Now, here’s the bonus: double click the words “Unsharp Mask” and you get the original dialog box, so you can tweak the sharpening settings – as often as you’d like, until you find the right setting!


Surely, this third method offers the greatest flexibility of all – in that every parameter remains adjustable in your file forever. You’ll never paint yourself into a corner again!

There you have it: three ways to use the Luminosity blend mode in a sharpening workflow, and still more hidden nooks and crannies of Photoshop where we can encounter the power of Blend Modes to give us a greater flexibility and creativity with our images.

About Michael Hoffman (224 Articles)
Mike has been a photographer, artist, educator, and technophile for most of his life. Early in his career, he created technical illustrations and photographs for electronic equipment manufacturers, and taught classes in computer aided drafting and 3D modeling software. When digital cameras became widely available in the late 1990s, the move was a natural one, and has led to a happy combination of technology, software, photography and art. Mike is an Adobe Certified Expert in Photoshop and Acrobat, and is well versed in Lightroom and Photoshop Elements, as well as Illustrator and InDesign. He has also contributed his time and efforts to the excellent work being done by Operation Photo Rescue, in restoring photographs damaged by natural disasters. As an active member of the National Association of Photoshop Professionals, he continues his quest for excellence in art, excellence in design, and excellence in education.

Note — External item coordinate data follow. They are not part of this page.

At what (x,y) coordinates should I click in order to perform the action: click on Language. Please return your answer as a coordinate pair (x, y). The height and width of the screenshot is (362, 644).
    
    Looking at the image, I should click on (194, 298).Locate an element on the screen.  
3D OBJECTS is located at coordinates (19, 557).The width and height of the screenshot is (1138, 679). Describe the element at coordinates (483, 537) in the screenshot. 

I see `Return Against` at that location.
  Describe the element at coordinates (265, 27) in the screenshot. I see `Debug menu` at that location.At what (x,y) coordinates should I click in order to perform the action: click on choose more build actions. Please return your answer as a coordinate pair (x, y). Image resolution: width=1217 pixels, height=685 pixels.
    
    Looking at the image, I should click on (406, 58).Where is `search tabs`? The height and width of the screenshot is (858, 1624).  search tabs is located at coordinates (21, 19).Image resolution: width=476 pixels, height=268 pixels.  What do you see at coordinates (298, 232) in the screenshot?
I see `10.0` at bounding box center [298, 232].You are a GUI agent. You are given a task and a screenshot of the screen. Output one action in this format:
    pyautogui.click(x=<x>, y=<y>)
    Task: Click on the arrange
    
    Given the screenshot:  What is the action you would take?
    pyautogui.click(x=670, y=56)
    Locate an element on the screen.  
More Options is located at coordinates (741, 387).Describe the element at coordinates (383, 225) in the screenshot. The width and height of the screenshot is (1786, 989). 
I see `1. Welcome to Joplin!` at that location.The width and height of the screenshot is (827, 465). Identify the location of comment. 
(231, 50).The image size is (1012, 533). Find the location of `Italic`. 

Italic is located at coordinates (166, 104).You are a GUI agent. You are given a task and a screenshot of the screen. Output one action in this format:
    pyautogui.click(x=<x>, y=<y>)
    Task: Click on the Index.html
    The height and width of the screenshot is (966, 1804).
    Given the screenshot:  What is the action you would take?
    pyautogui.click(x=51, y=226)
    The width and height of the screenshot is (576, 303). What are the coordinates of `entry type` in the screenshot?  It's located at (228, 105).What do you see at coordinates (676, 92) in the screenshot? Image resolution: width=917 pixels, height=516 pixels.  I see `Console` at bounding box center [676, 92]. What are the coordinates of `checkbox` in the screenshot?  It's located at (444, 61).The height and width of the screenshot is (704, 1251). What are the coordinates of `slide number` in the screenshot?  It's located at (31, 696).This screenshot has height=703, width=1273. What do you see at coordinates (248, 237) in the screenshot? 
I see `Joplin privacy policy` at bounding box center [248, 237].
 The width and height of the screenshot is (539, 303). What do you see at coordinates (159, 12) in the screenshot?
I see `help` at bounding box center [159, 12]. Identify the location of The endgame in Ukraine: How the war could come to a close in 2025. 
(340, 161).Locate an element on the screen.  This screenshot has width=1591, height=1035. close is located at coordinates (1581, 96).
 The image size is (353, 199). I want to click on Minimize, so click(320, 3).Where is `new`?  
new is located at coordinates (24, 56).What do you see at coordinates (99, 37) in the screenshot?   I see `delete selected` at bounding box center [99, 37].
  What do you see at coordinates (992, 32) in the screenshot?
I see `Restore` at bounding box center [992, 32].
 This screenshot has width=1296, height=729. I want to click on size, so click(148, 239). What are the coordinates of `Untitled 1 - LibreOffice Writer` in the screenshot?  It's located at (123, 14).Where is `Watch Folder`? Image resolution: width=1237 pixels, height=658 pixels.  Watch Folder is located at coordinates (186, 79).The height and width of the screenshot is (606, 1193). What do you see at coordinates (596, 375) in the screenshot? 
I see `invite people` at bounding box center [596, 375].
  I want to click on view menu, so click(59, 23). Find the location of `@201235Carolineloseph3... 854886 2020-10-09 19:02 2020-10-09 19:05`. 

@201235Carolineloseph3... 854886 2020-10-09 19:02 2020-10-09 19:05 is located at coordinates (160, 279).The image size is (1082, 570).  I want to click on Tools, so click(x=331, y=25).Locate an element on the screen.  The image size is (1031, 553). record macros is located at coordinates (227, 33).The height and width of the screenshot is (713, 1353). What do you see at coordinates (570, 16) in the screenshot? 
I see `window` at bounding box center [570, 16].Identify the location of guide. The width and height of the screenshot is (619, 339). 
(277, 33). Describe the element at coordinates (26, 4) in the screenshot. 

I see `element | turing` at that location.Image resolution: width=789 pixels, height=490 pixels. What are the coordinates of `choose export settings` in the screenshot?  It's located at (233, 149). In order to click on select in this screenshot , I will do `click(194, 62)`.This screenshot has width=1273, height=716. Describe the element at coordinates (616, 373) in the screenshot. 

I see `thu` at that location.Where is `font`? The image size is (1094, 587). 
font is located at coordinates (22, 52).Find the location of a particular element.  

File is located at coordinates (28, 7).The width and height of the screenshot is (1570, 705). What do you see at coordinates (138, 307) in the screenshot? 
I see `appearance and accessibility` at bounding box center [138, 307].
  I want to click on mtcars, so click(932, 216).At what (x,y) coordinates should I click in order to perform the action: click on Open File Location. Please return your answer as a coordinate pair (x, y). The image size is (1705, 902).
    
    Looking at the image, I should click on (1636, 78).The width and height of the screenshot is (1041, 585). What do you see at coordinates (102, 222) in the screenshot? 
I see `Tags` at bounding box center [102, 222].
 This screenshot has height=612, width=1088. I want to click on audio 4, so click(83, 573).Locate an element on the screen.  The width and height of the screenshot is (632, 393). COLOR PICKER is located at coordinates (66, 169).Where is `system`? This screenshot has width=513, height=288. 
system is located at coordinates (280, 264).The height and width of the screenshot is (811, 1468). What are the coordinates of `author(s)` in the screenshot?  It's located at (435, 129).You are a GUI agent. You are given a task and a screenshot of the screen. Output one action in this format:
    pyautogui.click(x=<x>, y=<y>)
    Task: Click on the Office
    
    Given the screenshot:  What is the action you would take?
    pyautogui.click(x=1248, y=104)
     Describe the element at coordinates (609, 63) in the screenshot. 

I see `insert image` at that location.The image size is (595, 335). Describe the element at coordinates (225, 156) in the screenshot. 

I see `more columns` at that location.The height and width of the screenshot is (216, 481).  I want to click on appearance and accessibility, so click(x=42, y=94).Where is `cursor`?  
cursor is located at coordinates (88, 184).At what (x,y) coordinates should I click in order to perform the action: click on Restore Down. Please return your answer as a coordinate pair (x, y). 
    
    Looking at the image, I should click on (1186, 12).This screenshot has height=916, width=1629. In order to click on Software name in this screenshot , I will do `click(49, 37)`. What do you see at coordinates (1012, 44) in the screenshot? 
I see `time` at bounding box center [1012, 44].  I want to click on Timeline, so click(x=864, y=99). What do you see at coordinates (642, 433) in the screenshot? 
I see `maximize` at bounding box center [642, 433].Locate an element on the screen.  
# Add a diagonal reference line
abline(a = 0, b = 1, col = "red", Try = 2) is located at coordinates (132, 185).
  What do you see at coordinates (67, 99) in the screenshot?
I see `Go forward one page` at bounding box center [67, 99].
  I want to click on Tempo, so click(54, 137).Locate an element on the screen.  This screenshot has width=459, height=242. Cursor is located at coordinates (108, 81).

2 Comments on Luminosity Sharpening 3 Ways

  1. Joseph Leahy // 03/02/2018 at 12:43 pm //

    I have been told I should not resize a photo after sharpening, or alternatively not to save the sharpening. If I later resize I have to sharpen afterwards. Must I delete the Unsharp Mask layer if I am resizing and then create a new Unsharp Mask Smart Layer?

  2. Joseph Leahy // 03/02/2018 at 12:44 pm //

    Thanks for a very clear article. I felt eager to try it right away.